(Saved entries)
^^^^
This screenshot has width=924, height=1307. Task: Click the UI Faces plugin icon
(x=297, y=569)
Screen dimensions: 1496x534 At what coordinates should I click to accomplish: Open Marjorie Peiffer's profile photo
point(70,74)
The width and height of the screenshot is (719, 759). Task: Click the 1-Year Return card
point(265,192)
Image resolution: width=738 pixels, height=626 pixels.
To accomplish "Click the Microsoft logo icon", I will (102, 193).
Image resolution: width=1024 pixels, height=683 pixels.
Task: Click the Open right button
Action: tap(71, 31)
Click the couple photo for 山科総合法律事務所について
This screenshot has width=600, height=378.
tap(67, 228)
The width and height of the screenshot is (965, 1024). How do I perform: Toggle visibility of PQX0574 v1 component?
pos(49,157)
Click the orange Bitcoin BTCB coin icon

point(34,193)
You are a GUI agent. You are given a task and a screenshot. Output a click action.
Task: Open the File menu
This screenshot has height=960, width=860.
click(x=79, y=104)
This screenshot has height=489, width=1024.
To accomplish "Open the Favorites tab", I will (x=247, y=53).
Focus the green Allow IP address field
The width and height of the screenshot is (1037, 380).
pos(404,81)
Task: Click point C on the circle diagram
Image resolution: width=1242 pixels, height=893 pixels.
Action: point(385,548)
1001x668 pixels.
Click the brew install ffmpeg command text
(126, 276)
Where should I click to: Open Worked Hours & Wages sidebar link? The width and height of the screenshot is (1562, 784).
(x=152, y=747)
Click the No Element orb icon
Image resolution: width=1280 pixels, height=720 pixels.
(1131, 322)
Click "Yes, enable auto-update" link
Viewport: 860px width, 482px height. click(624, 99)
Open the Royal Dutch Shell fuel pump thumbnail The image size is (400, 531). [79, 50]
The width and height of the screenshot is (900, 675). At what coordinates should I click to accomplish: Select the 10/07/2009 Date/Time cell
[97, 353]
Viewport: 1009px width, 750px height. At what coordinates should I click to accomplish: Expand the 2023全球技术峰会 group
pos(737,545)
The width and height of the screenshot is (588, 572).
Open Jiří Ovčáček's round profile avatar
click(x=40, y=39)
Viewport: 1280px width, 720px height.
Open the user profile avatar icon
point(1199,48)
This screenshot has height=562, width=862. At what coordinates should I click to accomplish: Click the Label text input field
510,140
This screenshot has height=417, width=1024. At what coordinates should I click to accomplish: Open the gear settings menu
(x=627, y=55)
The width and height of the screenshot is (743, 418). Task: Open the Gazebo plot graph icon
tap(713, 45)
^^^^
Exercise requirements
Without changing anything, quote the lines from the top of the data to the line that contains "Image resolution: width=738", including that line.

Response to the task
This screenshot has width=924, height=1307. Task: Click the UI Faces plugin icon
(x=297, y=569)
Screen dimensions: 1496x534 At what coordinates should I click to accomplish: Open Marjorie Peiffer's profile photo
point(70,74)
The width and height of the screenshot is (719, 759). Task: Click the 1-Year Return card
point(265,192)
Image resolution: width=738 pixels, height=626 pixels.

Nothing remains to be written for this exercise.